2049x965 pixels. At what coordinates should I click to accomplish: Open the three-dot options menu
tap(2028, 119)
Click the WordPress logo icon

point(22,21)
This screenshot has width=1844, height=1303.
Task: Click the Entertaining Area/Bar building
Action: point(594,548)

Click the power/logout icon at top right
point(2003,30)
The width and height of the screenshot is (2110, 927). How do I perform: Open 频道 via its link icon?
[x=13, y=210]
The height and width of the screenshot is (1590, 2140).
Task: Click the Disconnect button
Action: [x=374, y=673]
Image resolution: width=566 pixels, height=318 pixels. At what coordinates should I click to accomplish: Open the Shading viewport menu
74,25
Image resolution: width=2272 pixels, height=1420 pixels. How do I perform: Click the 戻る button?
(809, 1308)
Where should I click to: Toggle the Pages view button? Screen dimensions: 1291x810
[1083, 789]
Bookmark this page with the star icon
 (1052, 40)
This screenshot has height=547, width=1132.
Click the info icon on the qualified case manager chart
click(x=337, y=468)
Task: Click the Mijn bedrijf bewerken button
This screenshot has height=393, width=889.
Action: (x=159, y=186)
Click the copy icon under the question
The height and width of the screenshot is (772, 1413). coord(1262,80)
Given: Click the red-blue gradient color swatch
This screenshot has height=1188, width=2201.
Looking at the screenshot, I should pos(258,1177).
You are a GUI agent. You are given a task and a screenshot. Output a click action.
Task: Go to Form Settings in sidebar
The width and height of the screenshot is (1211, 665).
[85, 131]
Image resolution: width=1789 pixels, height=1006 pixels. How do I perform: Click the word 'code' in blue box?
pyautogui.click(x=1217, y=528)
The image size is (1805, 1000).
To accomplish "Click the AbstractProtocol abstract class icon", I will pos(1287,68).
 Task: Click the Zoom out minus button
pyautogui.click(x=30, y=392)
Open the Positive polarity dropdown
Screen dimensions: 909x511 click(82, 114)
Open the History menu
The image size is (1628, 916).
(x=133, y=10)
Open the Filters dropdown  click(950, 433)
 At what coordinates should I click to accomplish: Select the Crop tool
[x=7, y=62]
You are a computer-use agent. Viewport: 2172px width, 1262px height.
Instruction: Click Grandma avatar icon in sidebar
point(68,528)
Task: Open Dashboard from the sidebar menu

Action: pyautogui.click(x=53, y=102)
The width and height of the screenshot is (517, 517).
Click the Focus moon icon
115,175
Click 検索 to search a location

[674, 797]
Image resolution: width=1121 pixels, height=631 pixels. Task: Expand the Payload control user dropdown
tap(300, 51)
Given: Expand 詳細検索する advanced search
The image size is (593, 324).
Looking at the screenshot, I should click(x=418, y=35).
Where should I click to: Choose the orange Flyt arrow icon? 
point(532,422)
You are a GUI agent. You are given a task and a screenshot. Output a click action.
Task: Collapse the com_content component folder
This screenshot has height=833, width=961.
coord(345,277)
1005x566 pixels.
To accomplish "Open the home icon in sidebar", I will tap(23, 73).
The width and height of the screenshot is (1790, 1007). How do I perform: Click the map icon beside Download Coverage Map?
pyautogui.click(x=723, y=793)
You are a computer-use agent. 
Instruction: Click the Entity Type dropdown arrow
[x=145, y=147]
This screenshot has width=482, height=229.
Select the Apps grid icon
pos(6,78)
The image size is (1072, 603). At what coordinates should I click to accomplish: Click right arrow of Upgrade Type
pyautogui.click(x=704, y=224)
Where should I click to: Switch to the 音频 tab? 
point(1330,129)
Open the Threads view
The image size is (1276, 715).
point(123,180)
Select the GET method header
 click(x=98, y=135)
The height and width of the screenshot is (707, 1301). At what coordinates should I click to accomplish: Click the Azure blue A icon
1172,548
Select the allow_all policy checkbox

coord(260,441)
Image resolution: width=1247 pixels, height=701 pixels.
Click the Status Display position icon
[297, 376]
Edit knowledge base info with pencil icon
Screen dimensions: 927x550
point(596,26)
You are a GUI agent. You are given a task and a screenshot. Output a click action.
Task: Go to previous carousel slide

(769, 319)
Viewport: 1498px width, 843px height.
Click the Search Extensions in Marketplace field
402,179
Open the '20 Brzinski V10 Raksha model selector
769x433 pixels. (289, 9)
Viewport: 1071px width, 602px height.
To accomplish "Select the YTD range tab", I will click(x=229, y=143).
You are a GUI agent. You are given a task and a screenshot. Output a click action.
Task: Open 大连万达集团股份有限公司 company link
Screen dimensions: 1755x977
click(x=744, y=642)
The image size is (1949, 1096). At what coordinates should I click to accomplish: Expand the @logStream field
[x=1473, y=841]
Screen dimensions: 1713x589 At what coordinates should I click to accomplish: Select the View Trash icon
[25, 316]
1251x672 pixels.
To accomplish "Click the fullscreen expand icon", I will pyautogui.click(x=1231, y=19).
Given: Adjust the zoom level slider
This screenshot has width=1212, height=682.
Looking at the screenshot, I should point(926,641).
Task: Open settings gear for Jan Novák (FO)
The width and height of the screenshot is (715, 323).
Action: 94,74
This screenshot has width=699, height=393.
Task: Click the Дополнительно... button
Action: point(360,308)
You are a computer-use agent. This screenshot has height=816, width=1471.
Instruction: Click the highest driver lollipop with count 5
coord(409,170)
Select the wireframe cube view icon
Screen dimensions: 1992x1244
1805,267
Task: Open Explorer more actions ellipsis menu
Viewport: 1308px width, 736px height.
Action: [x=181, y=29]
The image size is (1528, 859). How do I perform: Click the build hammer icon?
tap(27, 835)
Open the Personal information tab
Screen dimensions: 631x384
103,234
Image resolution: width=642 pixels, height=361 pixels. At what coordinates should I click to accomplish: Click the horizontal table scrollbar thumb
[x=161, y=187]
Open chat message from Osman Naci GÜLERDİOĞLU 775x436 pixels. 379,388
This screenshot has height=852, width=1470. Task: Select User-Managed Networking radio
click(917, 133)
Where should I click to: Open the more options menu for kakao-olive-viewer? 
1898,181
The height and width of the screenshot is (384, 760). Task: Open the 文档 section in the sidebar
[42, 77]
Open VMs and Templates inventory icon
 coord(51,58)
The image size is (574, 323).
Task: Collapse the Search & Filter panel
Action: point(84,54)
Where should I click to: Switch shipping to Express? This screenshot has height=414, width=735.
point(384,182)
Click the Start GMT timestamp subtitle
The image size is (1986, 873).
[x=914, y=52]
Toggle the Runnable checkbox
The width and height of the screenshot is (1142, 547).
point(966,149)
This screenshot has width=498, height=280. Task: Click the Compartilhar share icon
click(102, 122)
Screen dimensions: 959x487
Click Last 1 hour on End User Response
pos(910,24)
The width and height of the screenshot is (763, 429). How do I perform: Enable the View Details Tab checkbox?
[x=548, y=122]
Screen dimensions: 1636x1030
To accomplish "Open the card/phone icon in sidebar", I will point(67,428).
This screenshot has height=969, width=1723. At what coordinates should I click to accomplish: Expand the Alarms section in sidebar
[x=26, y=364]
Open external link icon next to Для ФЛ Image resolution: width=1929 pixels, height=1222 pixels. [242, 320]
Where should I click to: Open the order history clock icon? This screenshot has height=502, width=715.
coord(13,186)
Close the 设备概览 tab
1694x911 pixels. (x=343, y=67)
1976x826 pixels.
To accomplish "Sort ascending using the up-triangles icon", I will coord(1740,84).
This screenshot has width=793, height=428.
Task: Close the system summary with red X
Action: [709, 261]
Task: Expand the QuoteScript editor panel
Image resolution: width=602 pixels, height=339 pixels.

◆ ◆ ◆ ◆

> **Problem**: If a line in the entries above has the word "computer", copy it.

> **Response to the task**:
You are a computer-use agent. Viewport: 2172px width, 1262px height.
You are a computer-use agent. 
You are a computer-use agent. This screenshot has height=816, width=1471.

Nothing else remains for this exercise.